Hoe do you differentiate #f(x)=ln(1/x^2) - ln(1/x^3) #?

1 Answer
Nov 12, 2015

By using logarithmic properties to create one natural log, then using #d(ln(u)) = (d(u))/u#

Explanation:

The derivative of a log #ln(u)# is the derivative of #u# divided by #u#. (#(du)/u#)

For the sake of ease, I'm going to change the equation to #f(x) = ln(x^-2) - ln(x^-3)# so that I may use the power rule instead of going through the entirety of the quotient rule. Remember it's better to work smart, not hard.

So we're going to go through each term in the equation and take the derivative of it.

The derivative of #ln(x^-2)# is #(-2x^-3)/x^-2# which simplifies to #-2/x#.

The derivative of #ln(x^-3)# is #(-3x^-4)/x^-3# which simplifies to #-3/x#.

Now that we have our derivatives of each term, let's go back to our equation.
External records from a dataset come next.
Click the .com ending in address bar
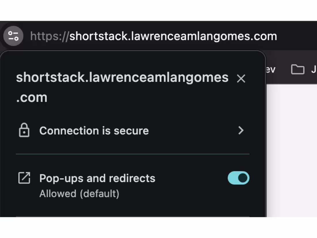Screen dimensions: 317x238 point(264,36)
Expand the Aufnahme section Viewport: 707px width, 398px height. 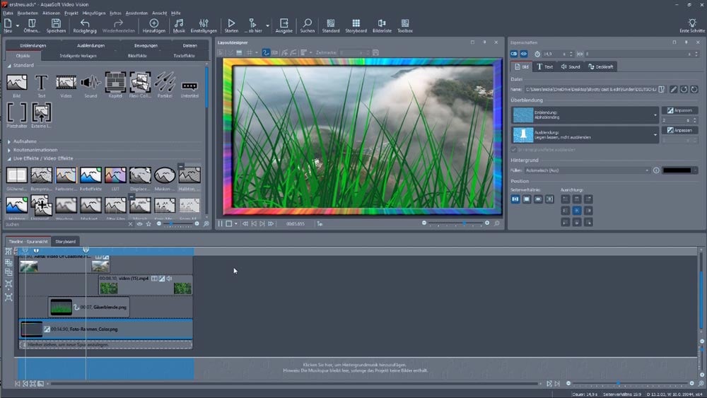[25, 141]
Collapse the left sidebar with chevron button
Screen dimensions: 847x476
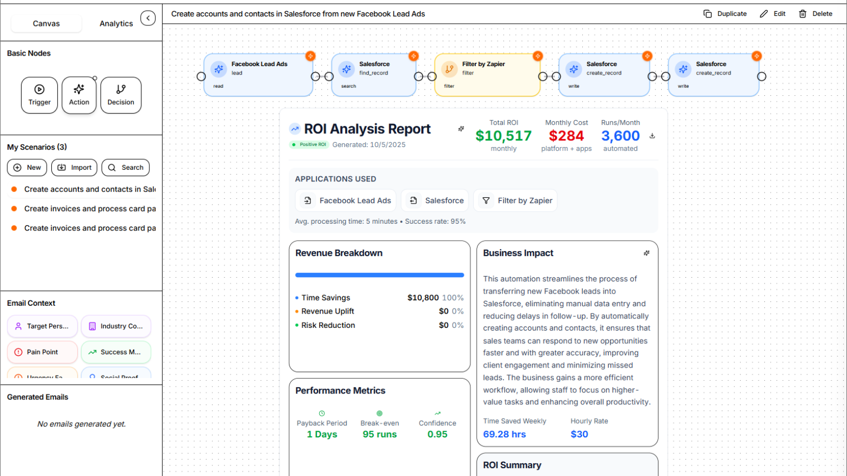[x=148, y=19]
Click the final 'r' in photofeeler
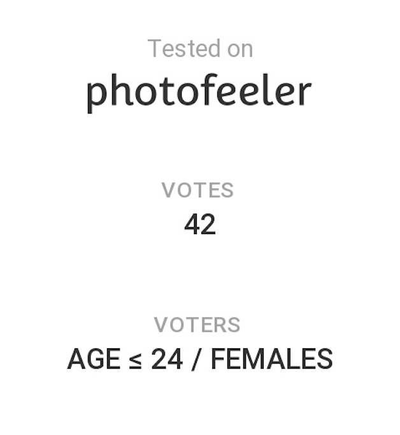This screenshot has width=400, height=435. click(x=304, y=93)
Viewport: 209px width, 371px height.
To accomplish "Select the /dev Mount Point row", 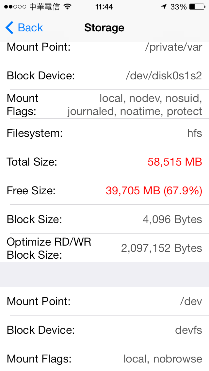I will (105, 301).
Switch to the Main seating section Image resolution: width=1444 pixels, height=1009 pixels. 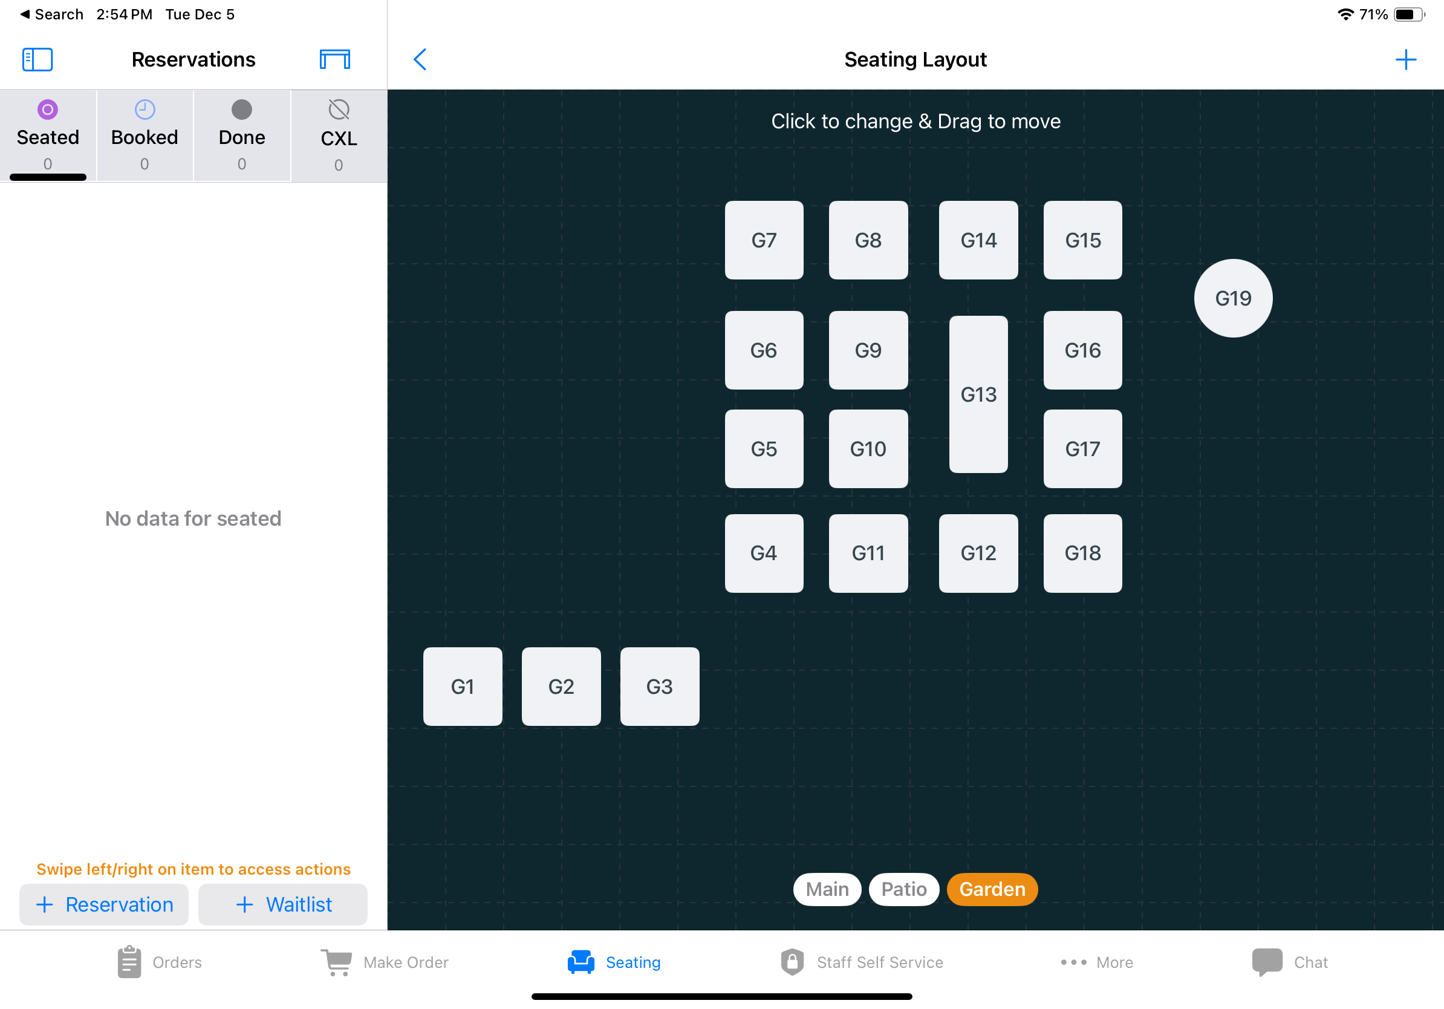click(826, 889)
#f(x) = ln(x^-2) - ln(x^-3)#
#f'(x) = d(ln(x^-2)) - d(ln(x^-3))#
#f'(x) = (-2/x) - (-3/x)#
#f'(x) = -2/x + 3/x#
#f'(x) = 1/x#

Now, that is the correct answer, but after finishing this problem, I realized that I worked hard, and not smart. This problem becomes a whole lot easier when we implement the log rules, specifically #ln(a)-ln(b)=ln(a/b)#.

So implementing this...

#ln(1/x^2)-ln(1/x^3) = ln((1/x^2)/(1/x^3)) = ln(x^3/x^2) = ln(x)#

And very simply, the derivative of #ln(x)# is #(1/x)#.